Я не стал спрашивать, кто такая Анита Луус.
— Я, конечно, шучу, — быстро сказал он. — Нет, я вот что хочу тебе сказать. — Он опять стал серьезным, сосредоточенным и нахмурил брови. — Уже всем известно, что мы с Хемингуэем постепенно превращаемся в нечто, ни на меня, ни на него не похожее. И это скверно, Кит, потому что ни он, ни я остановить это не можем. Впрочем, тебе этого не понять — спорю на пять центов, что ты даже не слыхал ни об Эрнесте, ни обо мне, верно?
— Да, — с немалым смущением, но честно признался я.
— Да ты не конфузься, старик, — сказал Скотт. — Это совершенно естественно. В сущности, это очень здорово, что ты о нас ничего не знаешь. Во всяком случае, ты не можешь знать, что с нами происходит, потому что все это, черт возьми, почти незримо. Но мало-помалу, частица за частицей, и клетка за клеткой, и слово за словом Эрнест медленно превращается в толстокожего профессионального убийцу, а меня считают молодым, но трагически безнадежным алкоголиком, хотя, ей-богу, это неправда. Вот что с нами происходит. Теперь ты понял, в чем дело.
— Пожалуй, не совсем, — сказал я.
Скотт мгновенно превратился в школьного учителя, бьющегося над тупицей учеником. Он любил эту роль и играл ее мастерски.
— Постой-ка… Сколько тебе годиков, Кит?
— Девятнадцать и два месяца.
— Да что ты говоришь? Нет, ты серьезно? Тогда я, очевидно, должен все тебе объяснить, это будет нечто вроде краткого урока монгольского или санскритского языка, иначе ты никогда ничего не поймешь. В девятнадцать лет и два месяца ты еще просто не способен понять, о чем я говорю. Погоди-ка. Значит, вот что я тебе скажу. Если к тебе приходит успех, если ты его действительно заслужил, как Эрнест и я, то с одной собственной индивидуальностью жизнь у тебя будет желтенькая. Ты должен заслониться спасительными копиями самого себя, сделать их наспех из того, что найдется под рукой — алкоголь, биржевые спекуляции, свары, вульгарность, истребление птиц, женщины, ложь. Все что угодно, лишь бы спрятать то единственное, что есть только у тебя и больше ни у кого. Во всяком случае, ты должен считать, что это так. Имей в виду, Кит, если ты позволишь лапать свое «я», ты его погубишь.
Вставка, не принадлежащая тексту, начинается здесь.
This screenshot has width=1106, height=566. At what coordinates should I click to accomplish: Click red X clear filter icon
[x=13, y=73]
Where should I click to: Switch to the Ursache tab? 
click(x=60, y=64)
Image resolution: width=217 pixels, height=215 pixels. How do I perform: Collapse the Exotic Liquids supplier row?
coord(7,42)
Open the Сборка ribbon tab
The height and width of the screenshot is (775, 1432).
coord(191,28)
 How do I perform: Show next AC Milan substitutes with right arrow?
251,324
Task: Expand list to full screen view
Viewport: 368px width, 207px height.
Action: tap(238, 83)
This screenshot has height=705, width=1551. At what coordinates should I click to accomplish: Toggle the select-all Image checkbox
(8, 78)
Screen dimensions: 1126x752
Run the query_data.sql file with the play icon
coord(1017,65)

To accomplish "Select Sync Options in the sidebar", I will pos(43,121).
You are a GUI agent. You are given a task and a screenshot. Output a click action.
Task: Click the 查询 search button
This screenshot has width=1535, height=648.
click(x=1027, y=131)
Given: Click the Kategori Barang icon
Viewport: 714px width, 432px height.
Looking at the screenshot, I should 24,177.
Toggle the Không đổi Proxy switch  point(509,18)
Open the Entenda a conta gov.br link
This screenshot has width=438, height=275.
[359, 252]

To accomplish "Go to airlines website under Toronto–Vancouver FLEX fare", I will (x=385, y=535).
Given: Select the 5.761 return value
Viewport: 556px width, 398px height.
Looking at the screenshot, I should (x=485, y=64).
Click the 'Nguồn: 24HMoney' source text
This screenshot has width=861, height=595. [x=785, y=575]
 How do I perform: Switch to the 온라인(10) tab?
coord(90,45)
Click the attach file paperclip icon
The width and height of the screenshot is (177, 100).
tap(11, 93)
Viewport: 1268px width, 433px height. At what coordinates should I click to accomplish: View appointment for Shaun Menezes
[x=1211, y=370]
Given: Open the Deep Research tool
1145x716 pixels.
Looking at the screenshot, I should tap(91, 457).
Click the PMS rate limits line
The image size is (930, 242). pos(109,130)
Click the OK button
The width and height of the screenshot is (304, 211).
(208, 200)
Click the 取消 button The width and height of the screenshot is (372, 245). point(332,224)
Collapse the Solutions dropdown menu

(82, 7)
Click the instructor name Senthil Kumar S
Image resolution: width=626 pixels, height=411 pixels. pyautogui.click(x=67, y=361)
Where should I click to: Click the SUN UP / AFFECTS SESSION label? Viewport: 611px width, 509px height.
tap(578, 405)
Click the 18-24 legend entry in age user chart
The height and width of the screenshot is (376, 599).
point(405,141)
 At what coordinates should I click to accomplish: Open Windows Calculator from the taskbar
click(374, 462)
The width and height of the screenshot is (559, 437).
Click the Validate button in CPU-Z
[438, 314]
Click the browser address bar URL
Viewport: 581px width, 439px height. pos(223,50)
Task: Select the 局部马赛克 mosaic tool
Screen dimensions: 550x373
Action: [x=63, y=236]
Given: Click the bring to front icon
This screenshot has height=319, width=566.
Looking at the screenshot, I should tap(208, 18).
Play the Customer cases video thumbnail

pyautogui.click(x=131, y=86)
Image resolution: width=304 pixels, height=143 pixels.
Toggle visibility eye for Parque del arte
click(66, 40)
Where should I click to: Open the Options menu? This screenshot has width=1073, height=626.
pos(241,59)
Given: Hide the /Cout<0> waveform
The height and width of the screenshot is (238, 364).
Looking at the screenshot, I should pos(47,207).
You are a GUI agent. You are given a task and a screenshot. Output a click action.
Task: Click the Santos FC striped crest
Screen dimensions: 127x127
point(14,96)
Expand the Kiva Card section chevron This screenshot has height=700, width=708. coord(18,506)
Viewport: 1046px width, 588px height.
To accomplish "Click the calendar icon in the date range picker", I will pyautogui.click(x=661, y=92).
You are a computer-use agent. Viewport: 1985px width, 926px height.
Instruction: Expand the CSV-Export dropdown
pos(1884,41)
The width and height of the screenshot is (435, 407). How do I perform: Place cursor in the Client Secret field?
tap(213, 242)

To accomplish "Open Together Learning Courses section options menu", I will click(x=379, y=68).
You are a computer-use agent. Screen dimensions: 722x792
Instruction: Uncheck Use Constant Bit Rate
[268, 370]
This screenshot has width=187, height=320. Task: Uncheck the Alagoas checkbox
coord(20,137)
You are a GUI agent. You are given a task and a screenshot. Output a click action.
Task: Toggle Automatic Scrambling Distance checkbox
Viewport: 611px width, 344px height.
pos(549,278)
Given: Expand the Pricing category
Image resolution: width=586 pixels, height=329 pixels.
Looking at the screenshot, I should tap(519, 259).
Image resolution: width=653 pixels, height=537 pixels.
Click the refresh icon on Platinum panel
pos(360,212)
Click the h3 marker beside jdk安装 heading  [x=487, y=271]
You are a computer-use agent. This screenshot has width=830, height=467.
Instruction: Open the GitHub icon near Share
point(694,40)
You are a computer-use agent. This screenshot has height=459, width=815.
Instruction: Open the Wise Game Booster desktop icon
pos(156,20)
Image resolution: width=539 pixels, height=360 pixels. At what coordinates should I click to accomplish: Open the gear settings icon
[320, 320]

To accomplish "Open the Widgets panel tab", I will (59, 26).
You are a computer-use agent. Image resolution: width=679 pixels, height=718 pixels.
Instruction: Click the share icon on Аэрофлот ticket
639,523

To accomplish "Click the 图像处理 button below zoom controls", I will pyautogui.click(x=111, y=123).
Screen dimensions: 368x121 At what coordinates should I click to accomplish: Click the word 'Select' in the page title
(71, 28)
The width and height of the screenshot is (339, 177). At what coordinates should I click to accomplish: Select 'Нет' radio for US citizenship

Ты должен всегда держать в тайне свои внутренние возможности и прятать их от подлых глаз и наглых пальцев. — Скотт встал с диванчика и повел меня вниз по крутым ступенькам. — Беда только в том, — продолжал он, — что наша защитная маскировка берет над нами верх. Эрнест действительно похож на профессионального боксера, он и разговаривает, как боксер, а я становлюсь похожим на пьянчугу. Ты посмотри на мои глаза! И хотя Эрнест гораздо хуже меня, дело кончится для нас обоих чем-то дьявольски скверным, если мы не прекратим все это.
Мы сошли в небольшой вестибюль, и Скотт вдруг остановился в нерешительности, будто ему не хотелось выходить на эту залитую солнцем парижскую улочку. Он повел носом, принюхиваясь к воздуху. По правде говоря, мне думается, что Скотту всегда нужно было внутренне собраться перед тем, как выйти на любую улицу при дневном свете, особенно на парижскую.
— Знаешь, что сейчас делают в рыбной лавке через два дома отсюда? — спросил он меня, стоя в подъезде.
— Нет, не знаю.
— Там моют парафином кафельный пол, попробуй-ка нюхнуть этой французской смеси бензина и мидий, и устриц, и селедки; Эрнест говорит, что этот запах напоминает ему поле боя, где разлагаются трупы. Ну, во всяком случае, теперь тебе понятно, почему мы затеяли эту поездку, — сказал он.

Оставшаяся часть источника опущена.